A reeleição não é o problema

Tratar o eleitor como incapaz de fazer escolhas sensatas é rebaixar a democracia que se pretende aperfeiçoar

Notas & Informações, O Estado de S.Paulo

04 de janeiro de 2022 | 03h00

De quatro em quatro anos, à época das movimentações políticas em torno das eleições gerais, o tema da reeleição volta ao debate público com mais intensidade. Entretanto, as discussões geralmente não se dão em torno dos atributos intrínsecos do instituto da reeleição e, menos ainda, da responsabilidade de mandatários e eleitores para que ele funcione a contento, vale dizer, para que sirva, de fato, como um instrumento para o amadurecimento democrático do País.

Não raro o debate em torno da reeleição tem como pano de fundo a sua desvirtuação pelos governantes de turno. Logo, trata-se de discussão baseada em uma premissa errada, qual seja, a de que a reeleição é algo essencialmente ruim. Não é, nem para o Brasil nem para outros países, ou o instituto não estaria presente em tantas Constituições democráticas mundo afora. O que é nefasto para qualquer nação é o desvirtuamento do mandato pelo governante de turno que enxerga a reeleição como um fim em si mesma, como resultado de seus estratagemas para permanência no poder, e não como a consequência natural da formulação e execução de boas políticas públicas reconhecidas pelos eleitores – ou seja, como a coroação maior de um bom governo.

No afã de dissociar suas imagens desse aspecto negativo da reeleição, candidatos à sucessão do incumbente, em geral, optam por apresentar aos eleitores a solução mais fácil durante as campanhas eleitorais: prometem não concorrer a um novo mandato caso sejam eleitos – quase todos são contra a reeleição até chegar sua vez de postular um novo mandato – e defendem o fim dessa possibilidade. É o que ocorre agora, mais uma vez.

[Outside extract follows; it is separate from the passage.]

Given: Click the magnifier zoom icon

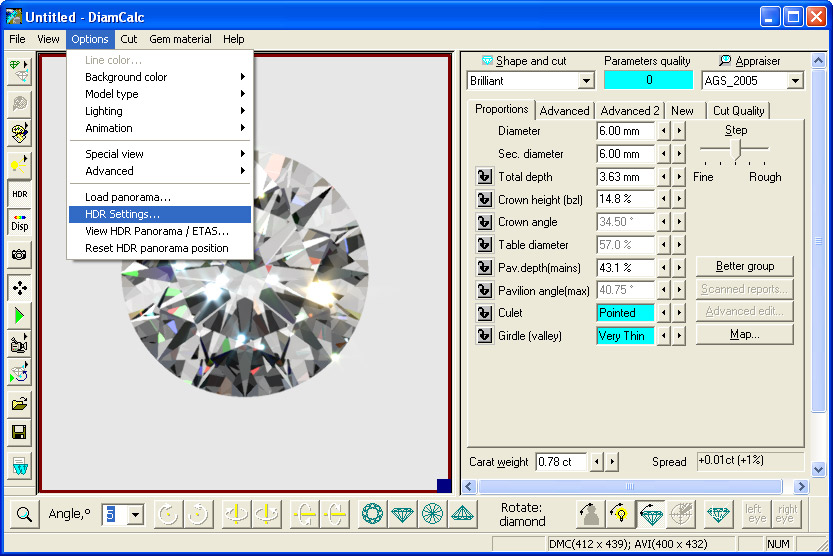Looking at the screenshot, I should 23,514.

A Coluna do Estadão noticiou recentemente que o deputado federal Junior Bozzella (PSL-SP), espécie de coordenador informal da pré-campanha de Sergio Moro (Podemos) à Presidência, articula entre seus pares a apresentação de uma Proposta de Emenda à Constituição (PEC) para acabar com a possibilidade de reeleição do presidente para um mandato consecutivo. “A história vem mostrando que a reeleição é um instrumento que fracassou em nosso país”, disse Bozzella à Coluna. “Era para ser a consequência de um governo, mas virou a pauta central do detentor do mandato. Bolsonaro é o melhor exemplo disso.”

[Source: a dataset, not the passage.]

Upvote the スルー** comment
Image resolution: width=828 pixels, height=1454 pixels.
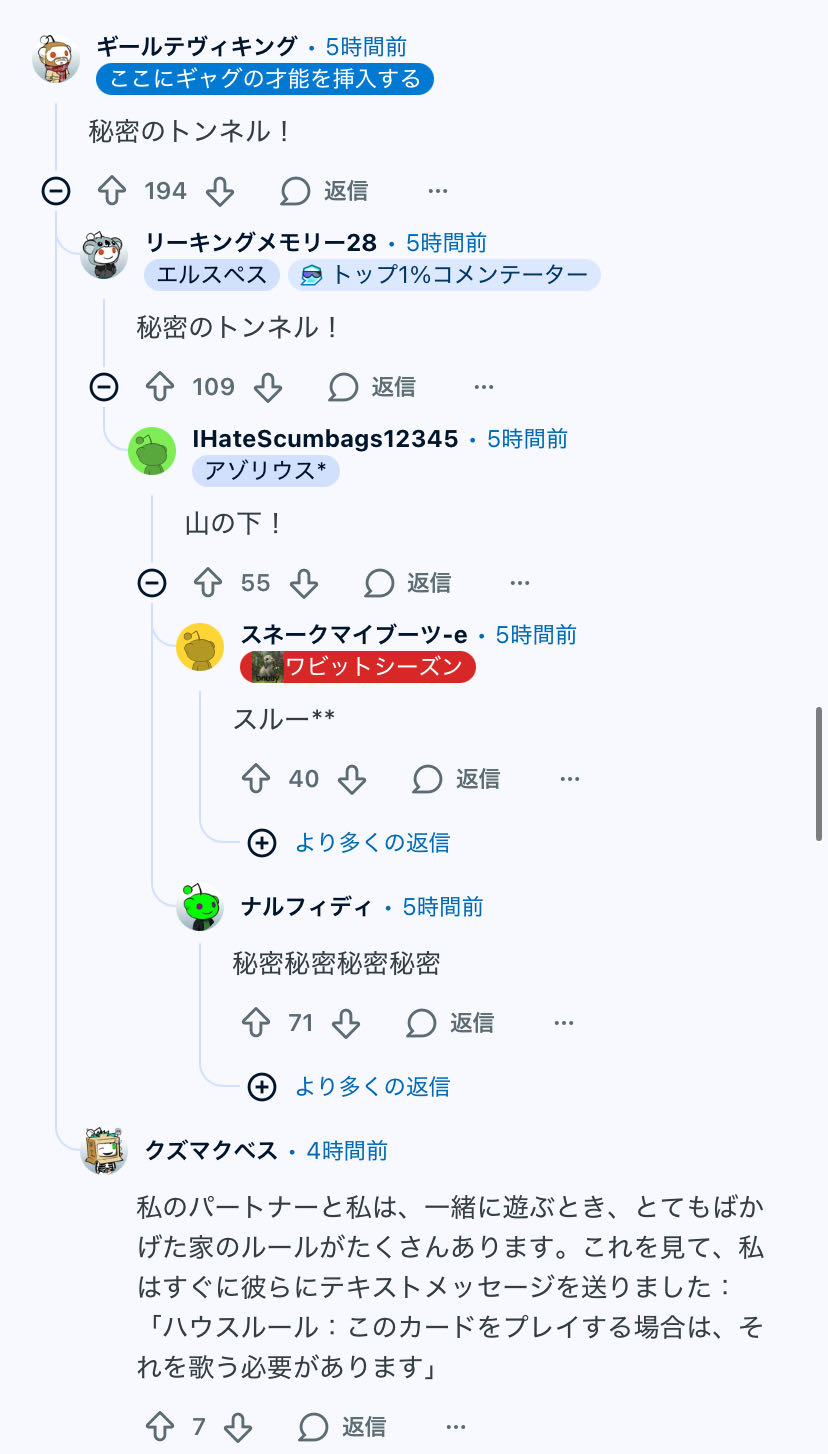pyautogui.click(x=256, y=779)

O parlamentar tem razão quando diz que a reeleição se tornou “pauta central” do presidente Jair Bolsonaro. Durante a campanha eleitoral de 2018, o então candidato Bolsonaro afirmou publicamente que, caso fosse eleito, não concorreria a um novo mandato. Como hoje se sabe, mentiu: tudo o que Bolsonaro diz ou faz desde que envergou a faixa presidencial é pensando em formas de se manter no cargo, não em entregar a seu sucessor um país em condições melhores do que o que recebeu. Obcecado pela permanência no poder, provavelmente para adiar um acerto de contas com a Justiça, Bolsonaro foge de suas responsabilidades como chefe de Estado e de governo, seja por incapacidade, seja pelo desejo de não se indispor com parcelas de seu eleitorado. Tudo isso pensando exclusivamente em sua reeleição.

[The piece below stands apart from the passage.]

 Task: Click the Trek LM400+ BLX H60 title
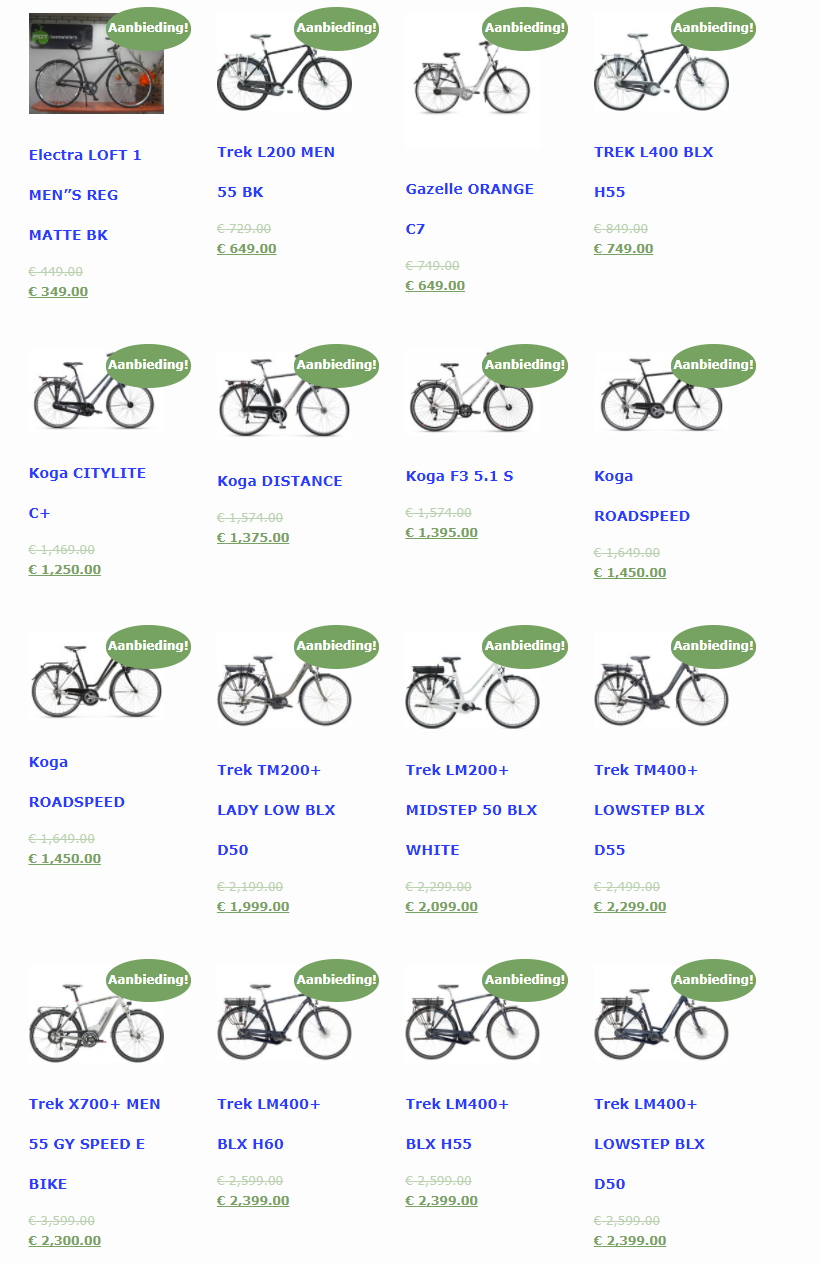click(268, 1124)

Portanto, a reeleição, em si, não é o problema. A questão de fundo é o desvirtuamento do exercício do poder. Já dissemos nesta página que a liberdade do eleitor foi muitas vezes reduzida e manipulada pelo uso da máquina estatal em favor do governante que busca a reeleição. O sucesso do instituto, portanto, tem a ver com o amadurecimento dos eleitores para distinguir quando um governante está agindo movido por sua paixão cega pelo poder e quando age tendo como norte o interesse público. Simplesmente propor o fim da reeleição, sob o argumento de que o eleito, no primeiro mandato, tende a empregar todo o seu empenho e os recursos estatais para ser reeleito, e não para governar, é de certa forma duvidar da aptidão do eleitor de perceber isso e de puni-lo nas urnas. 

Ora, as eleições periódicas servem justamente para tirar do poder quem não o exerce corretamente. Tratar o eleitor como incapaz de fazer escolhas sensatas é rebaixar a democracia que se pretende aperfeiçoar.